Leitora diz que marido costuma guardar seus charutos no climatizador de vinhos da casa. Isso dá problemas?
Numa adega climatizada, os vinhos ficam guardados sob um regime de 13 graus Celsius e 70% de umidade. Já os charutos, a condição ideal é 21ºC e entre 68 e 72% de umidade. A adega climatizada é gelada demais para os charutos. Se a umidade é relativa à temperatura, para cada grau abaixo dos 21ºC dos charutos, a umidade deveria aumentar proporcionalmente.

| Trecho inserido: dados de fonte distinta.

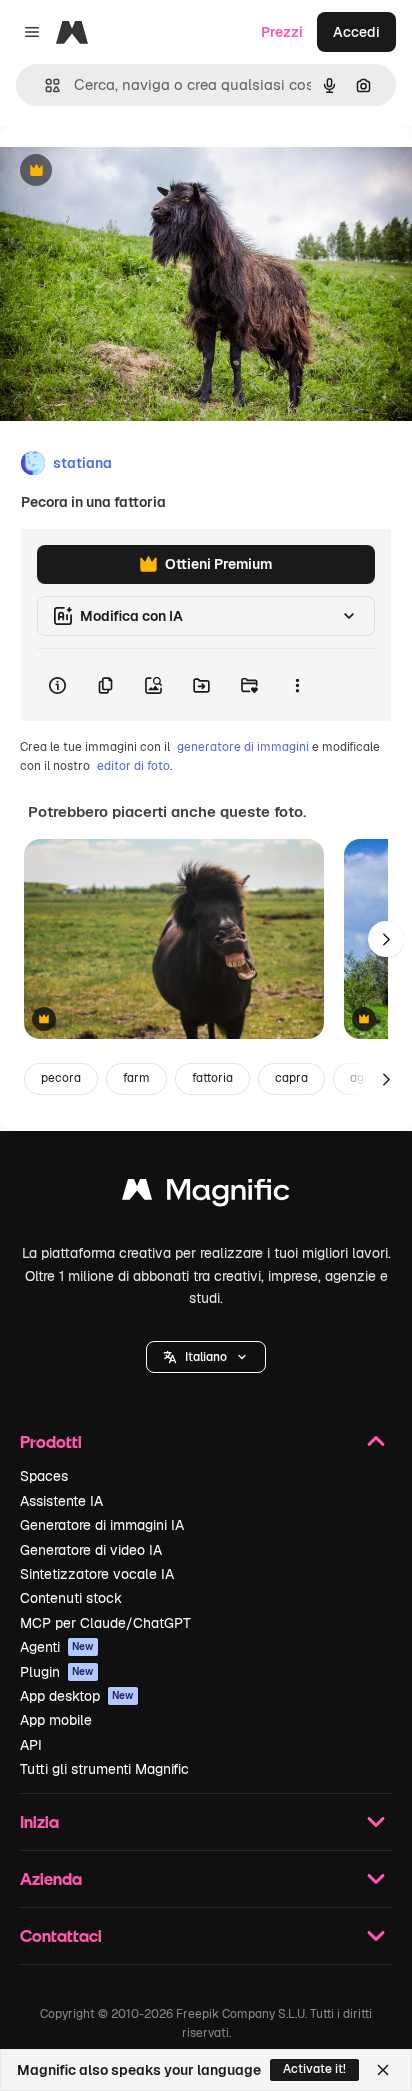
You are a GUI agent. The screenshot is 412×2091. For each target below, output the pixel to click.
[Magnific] (206, 1194)
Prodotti (51, 1441)
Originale (132, 171)
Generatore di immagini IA (102, 1525)
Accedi (356, 32)
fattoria (212, 1078)
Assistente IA (61, 1501)
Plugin (57, 1672)
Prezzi (282, 32)
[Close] (383, 2070)
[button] (206, 1357)
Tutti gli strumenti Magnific (104, 1769)
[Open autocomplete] (44, 85)
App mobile (56, 1720)
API (31, 1745)
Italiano (206, 1357)
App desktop (77, 1696)
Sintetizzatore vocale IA (97, 1574)
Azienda (51, 1878)
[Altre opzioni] (297, 685)
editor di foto (133, 766)
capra (291, 1078)
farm (136, 1078)
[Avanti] (386, 939)
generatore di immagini (243, 747)
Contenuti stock (71, 1598)
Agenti (57, 1647)
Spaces (44, 1476)
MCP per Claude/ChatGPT (105, 1623)
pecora (61, 1078)
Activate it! (314, 2069)
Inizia (39, 1821)
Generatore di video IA (91, 1550)
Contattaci (61, 1935)
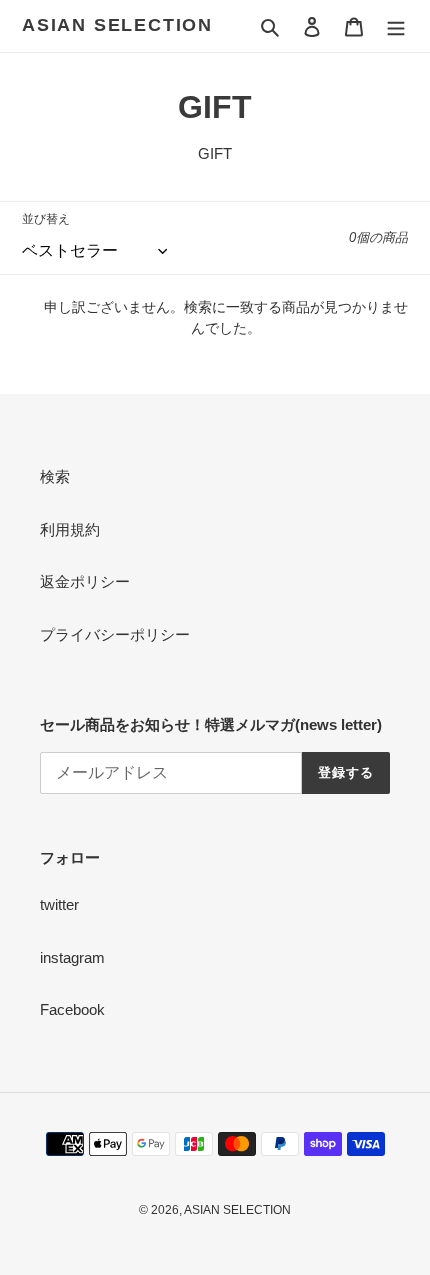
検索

Então, se a sua adega está na base dos 13ºC, os charutos deveriam ficar sob 80% de umidade. Com o ar ambiente da adega muito frio não teremos muita umidade em suspensão. No climatizador, os charutos acabariam por ressecar. Li isso na Wine Spectator.
Leitora leu que álcool demais faz “encolher” o cérebro. Como é isso?
Mamãe, meu cérebro encolheu! Pois é, amiga, também li sobre isso (na decanter.com).
É um estudo da Academia de Neurologia de Boston, Massachusetts. Diz que se bebermos muito e constantemente nosso cérebro pode ter o volume reduzido em até 1,6%. Pesquisaram 1.839 pessoas entre 34 e 88 anos para concluir que “um maior consumo de álcool tem correlação negativa com o volume do cérebro”. A turma que ficou com a redução maior, 1,6% é a que bebia mais de 14 drinques por semana.
Atenção que o estudo não menciona o vinho. Já que bebo (vinho) desde criancinha meu cérebro deveria ter encolhido uns 50%. Mas balanço a cachola e nada chacoalha.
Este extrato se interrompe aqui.